Segura: Making time is the hard part. My writing took a bit of a hit when I switched jobs just because with any new job there’s a transition period where you get acclimated to your workflow, commute, etc. But things seem to be settled now so I’m cranking on DOWN THE DARKEST STREET again. I find I do my best writing in the mornings on weekends, or on weeknights when I manage to get home at a decent hour. The key is to get in front of the computer and avoid distractions. Stuff like Twitter, Facebook, email, Tumblr, your telephone – even if it takes you away from the writing for a moment – can be dangerous. And it’s tough – because I enjoy social media as much as the next guy. But your time writing has to be very solitary, otherwise you’re just writing a few paragraphs in bursts and not getting much of a flow.
O'Shea: As if your writing did not demand enough of your free time, you also sing and play guitar in the band, The Faulkner Detectives, along with Elizabeth Keenan: bass; Meg Wilhoite: vocals/keys; and Vanessa Lopez: drums/vocals. Any intention to go into the studio eventually--or do you prefer the adrenaline rush of playing at venues, more than recording?
Segura: I think our big goal is to learn the 10 songs we do have so we can play live. I’ve only played two shows with my last band, so I definitely want to make playing live around the city a regular thing if we can swing it. Considering we’ve only been together as a four-piece for a few months, I’m really pleased about our progress. We don’t really sound like anyone else, which is a good sign.
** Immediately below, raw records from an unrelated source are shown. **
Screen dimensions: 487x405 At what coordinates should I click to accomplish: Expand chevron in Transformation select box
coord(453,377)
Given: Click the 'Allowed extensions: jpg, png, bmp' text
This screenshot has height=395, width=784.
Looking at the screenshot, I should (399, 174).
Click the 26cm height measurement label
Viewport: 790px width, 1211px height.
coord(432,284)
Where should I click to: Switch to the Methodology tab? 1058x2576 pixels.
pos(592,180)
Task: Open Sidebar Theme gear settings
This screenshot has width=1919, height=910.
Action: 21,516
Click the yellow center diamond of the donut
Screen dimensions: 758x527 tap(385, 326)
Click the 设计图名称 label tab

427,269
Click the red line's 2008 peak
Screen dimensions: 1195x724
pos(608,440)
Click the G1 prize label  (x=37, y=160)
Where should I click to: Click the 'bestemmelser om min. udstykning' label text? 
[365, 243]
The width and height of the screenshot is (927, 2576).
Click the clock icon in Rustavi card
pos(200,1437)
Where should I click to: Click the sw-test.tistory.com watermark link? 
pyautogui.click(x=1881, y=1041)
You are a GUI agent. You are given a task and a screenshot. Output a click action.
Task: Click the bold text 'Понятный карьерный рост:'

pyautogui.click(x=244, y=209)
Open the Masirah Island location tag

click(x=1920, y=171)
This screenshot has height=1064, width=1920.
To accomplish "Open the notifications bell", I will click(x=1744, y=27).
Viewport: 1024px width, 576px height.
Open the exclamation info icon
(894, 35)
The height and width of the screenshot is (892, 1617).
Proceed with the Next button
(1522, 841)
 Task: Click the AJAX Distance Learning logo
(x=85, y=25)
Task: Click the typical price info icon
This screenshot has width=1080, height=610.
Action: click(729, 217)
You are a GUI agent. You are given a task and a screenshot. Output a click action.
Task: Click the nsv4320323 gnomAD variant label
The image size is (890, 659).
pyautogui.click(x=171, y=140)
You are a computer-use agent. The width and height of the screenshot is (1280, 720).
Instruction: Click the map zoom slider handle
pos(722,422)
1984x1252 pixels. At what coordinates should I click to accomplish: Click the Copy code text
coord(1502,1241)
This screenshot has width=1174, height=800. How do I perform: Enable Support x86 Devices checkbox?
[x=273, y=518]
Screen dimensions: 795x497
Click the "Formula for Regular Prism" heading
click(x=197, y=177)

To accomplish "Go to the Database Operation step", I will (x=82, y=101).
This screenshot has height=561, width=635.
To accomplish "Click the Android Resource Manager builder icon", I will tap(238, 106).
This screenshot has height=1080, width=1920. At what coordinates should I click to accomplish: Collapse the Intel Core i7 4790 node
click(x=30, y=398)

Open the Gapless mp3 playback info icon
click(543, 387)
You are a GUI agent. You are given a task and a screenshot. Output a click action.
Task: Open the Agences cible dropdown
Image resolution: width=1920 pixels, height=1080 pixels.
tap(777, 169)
We all get along really well and are like-minded about what we want to do with the band, so I think we’re in good shape.
O'Shea: When do you sleep?
Segura: Believe it or not, I’m usually in bed by 11. Thrilling, right?
O'Shea: Any parting thoughts to share with your Robot 6 Archie Comics fans?
Segura: I’d just like to let fans know that we have a lot of exciting stuff in store – Kevin Keller’s own mini-series, Mega Man in April, Sonic Genesis and a few things that’ll be announced in the coming months. It’s a very cool time to be an Archie Comics fan, so they’re in for a treat.